◆ Work instructions:
In the entries below, find each line bearing the string "resolution" and copy it.

Start of Materials provided

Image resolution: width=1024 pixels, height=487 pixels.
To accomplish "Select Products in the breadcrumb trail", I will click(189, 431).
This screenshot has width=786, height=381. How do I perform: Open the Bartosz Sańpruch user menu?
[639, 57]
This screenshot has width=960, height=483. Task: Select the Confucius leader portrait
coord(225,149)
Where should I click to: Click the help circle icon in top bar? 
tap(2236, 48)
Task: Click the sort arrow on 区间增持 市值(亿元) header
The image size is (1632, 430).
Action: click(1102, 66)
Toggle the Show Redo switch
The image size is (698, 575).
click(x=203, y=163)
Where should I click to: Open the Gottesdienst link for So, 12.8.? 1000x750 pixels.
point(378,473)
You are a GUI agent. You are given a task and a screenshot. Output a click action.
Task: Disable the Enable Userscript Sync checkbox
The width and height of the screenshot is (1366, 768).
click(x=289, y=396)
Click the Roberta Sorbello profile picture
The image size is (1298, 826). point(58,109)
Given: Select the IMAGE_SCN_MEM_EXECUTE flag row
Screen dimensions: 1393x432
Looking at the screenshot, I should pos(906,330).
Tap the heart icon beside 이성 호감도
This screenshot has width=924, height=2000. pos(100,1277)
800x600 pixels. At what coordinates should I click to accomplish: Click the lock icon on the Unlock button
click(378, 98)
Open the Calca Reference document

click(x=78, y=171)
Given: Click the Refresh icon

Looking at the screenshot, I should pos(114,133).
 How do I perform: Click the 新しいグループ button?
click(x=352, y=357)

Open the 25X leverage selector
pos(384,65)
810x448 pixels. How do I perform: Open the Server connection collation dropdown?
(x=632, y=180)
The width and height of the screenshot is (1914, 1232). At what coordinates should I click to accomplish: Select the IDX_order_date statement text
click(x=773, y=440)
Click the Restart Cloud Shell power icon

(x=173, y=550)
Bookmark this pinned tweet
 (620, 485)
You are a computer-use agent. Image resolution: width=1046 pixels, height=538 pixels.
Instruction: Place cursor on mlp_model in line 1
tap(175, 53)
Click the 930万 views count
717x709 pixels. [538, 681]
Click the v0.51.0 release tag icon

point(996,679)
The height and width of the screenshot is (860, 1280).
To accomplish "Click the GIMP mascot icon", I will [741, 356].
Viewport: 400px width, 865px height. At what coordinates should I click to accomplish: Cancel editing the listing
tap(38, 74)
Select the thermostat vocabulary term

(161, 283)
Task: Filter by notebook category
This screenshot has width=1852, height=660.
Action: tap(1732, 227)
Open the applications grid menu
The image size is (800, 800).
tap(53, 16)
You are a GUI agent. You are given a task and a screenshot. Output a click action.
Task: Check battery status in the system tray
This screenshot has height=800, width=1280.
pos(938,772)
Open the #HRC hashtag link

End of Materials provided

◆ Expected answer:
Image resolution: width=1024 pixels, height=487 pixels.
You are a computer-use agent. Image resolution: width=1046 pixels, height=538 pixels.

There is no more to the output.